Olympian Lee Evans passes away
The Olympian, who protested racism and raised his fist during a medal ceremony in 1968, passed away in Nigeria.
According to the San Jose Mercury News, the athlete collapsed was having dinner with a few friends when he suffered from a stroke that rendered him unconscious. With the help of former Nigerian soccer player and close friend Segun Odegbami, who paid for all of his medical treatment, he was admitted to the best hospital in the area.
Days later, he was said to be breathing through a ventilator; he was also expected to see neurologists who would help determine why he was still in a coma.

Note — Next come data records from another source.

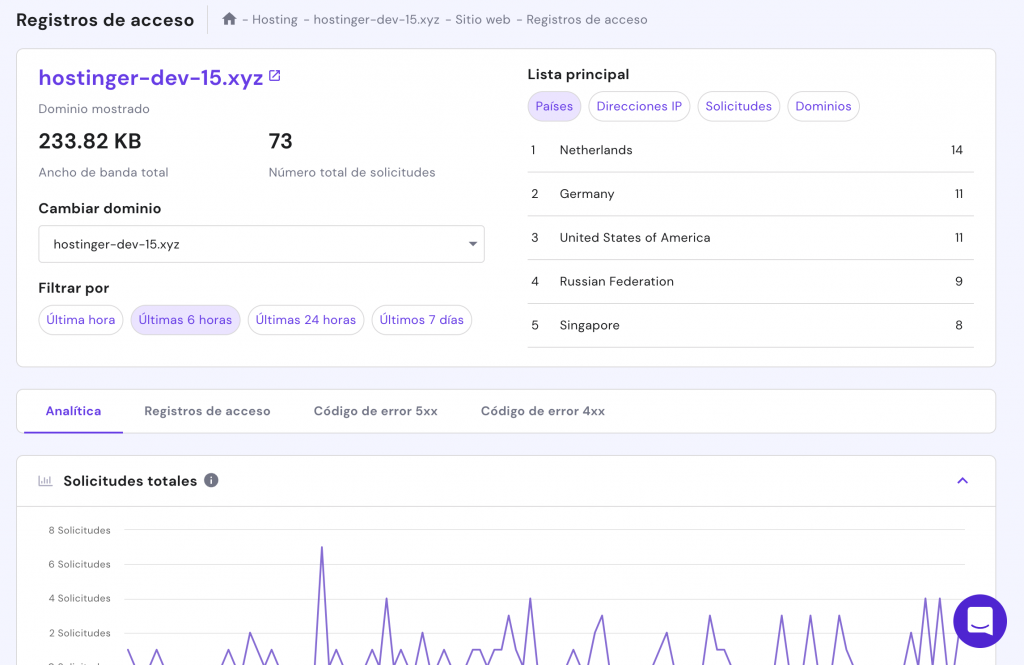This screenshot has height=665, width=1024.
Task: Select the Últimas 6 horas filter
Action: 185,320
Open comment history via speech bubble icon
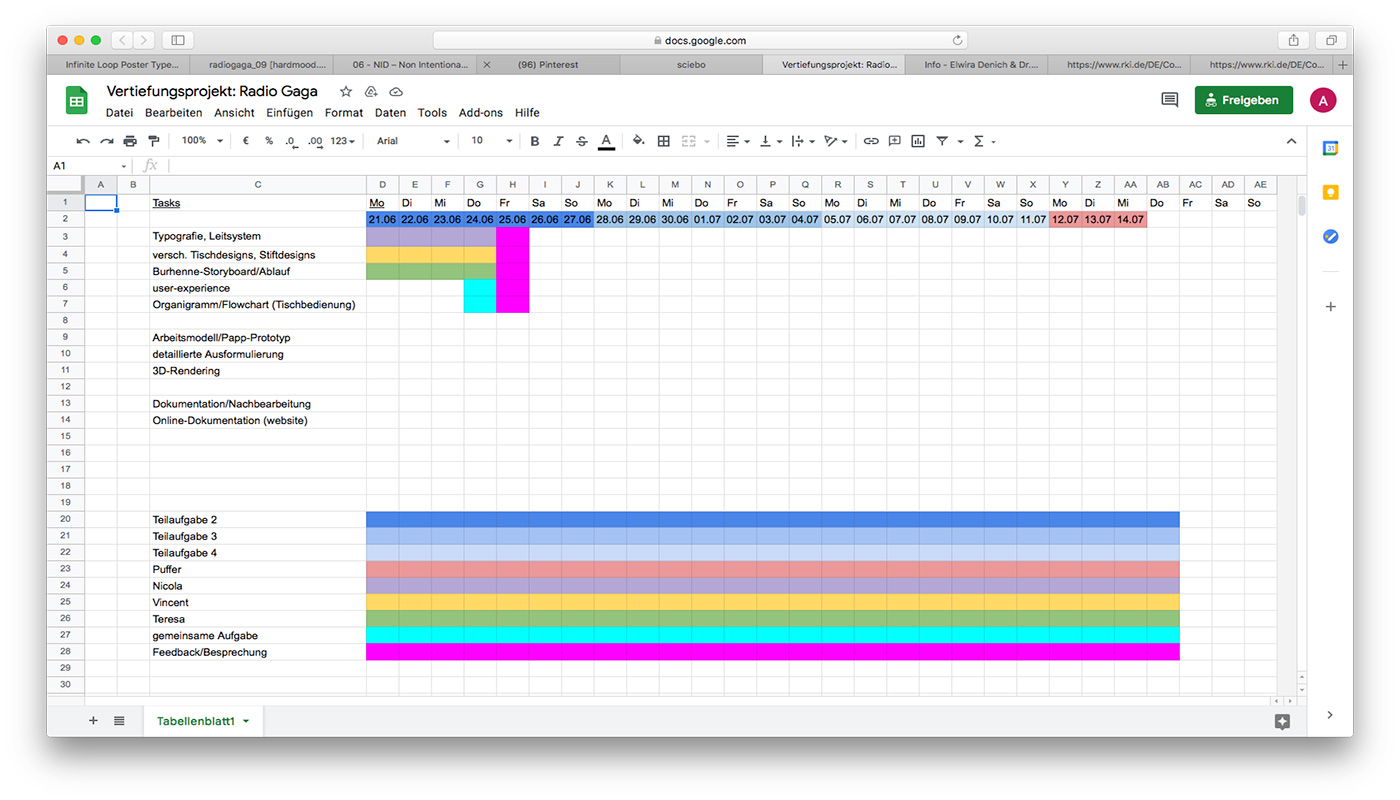1400x800 pixels. tap(1169, 100)
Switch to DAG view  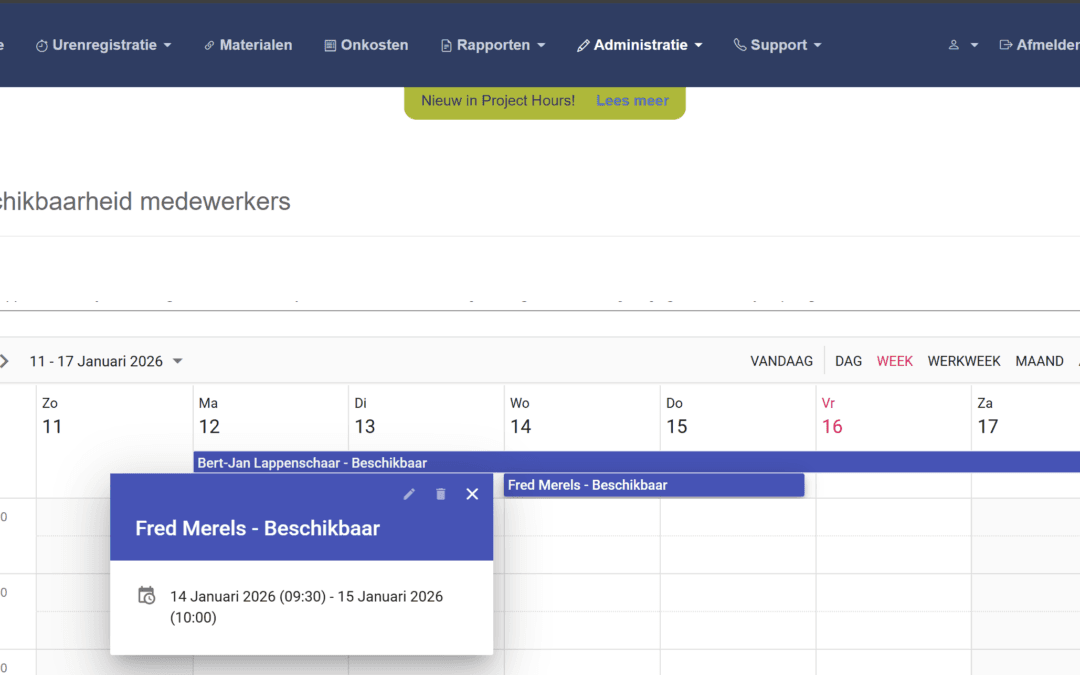[847, 361]
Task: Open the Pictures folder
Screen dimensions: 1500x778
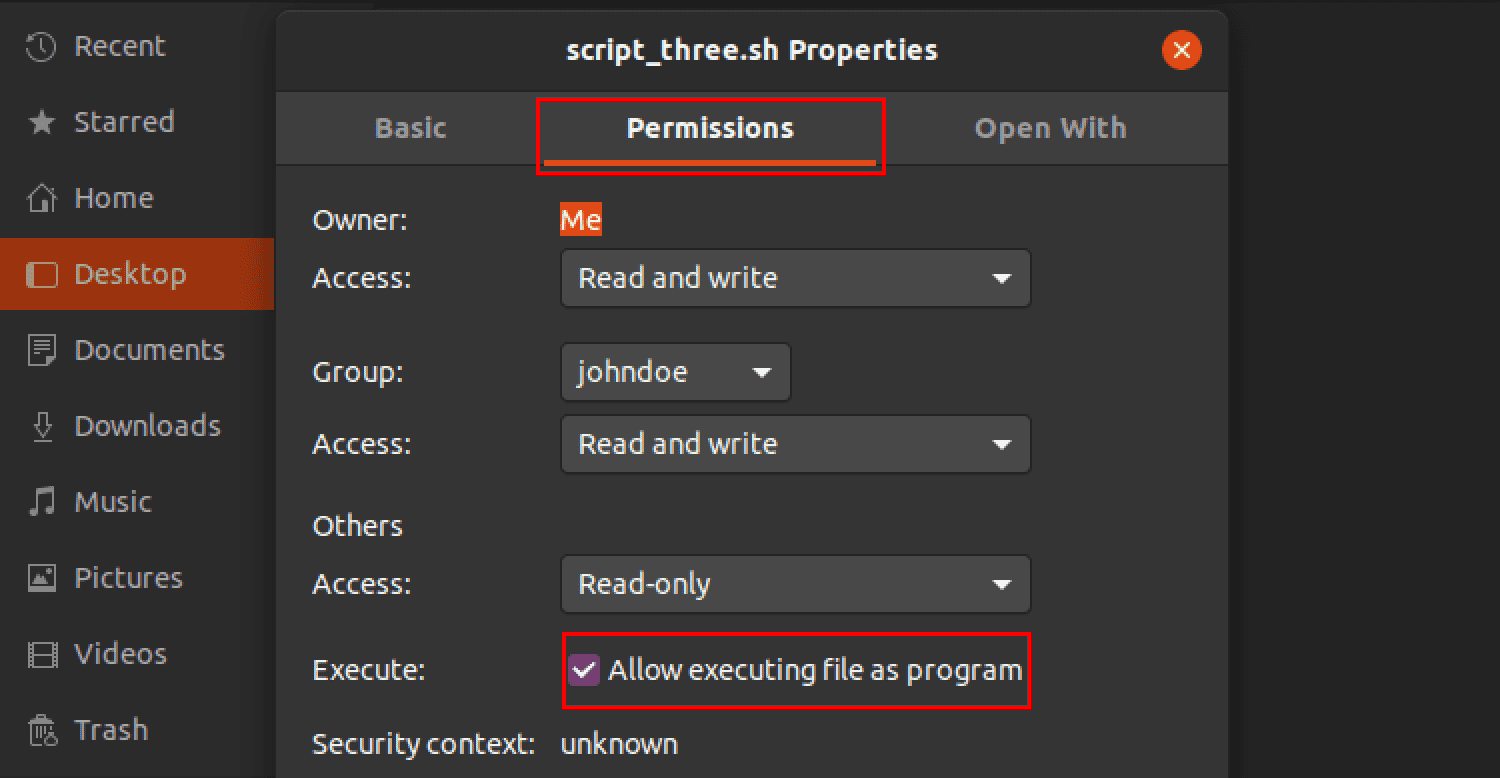Action: (x=128, y=577)
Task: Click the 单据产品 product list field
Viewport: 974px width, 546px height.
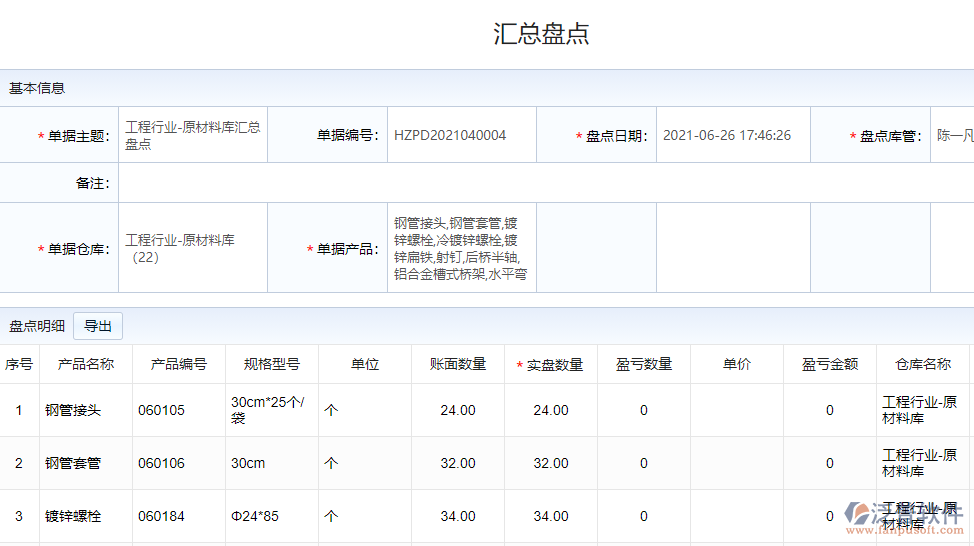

After attempting to treat him, physicians were unable to do much other than keep him comfortable. He eventually passed away.
Per, Odegbami, Evans had blood clots in his brain. He underwent surgery in 2011 to remove a large tumor in the pituitary gland area of his brain.
Evans was a two-time Olympic gold medalist and founding member of the Olympic Project for Human Rights. Following his victory at the Mexico City Games in 1968, he became the first person to beat 44 seconds in the 400-meter race and later helped the U.S. team break a world record of two minutes and 56.16 seconds — both records that lasted for nearly 20 years.
After teammates Tommie Smith and John Carlos were kicked out of the Olympics for raising their black-fisted gloves, he and his fellow winners disregarded officials’ warnings not to do the same, and honored them and the Black Panther Party by wearing a beret, and raising his fist alongside his fellow winners during their medal ceremony.
Evans later became a track and cross-country coach at the University of South Alabama before moving to Africa where he coached the track team at Odegbami’s International College Academy as well other African teams. He also worked for the United Nations in Africa.
Since before his passing, the Olympian’s daughter Menjanahary Evans started a GoFundMe to raise $500,000 to transport her father to the United States. “This is overwhelming for all of us, and we just want him here to be with his family and friends,” she penned in the description of the fundraiser.
REVOLT sends our condolences to Evans’ family.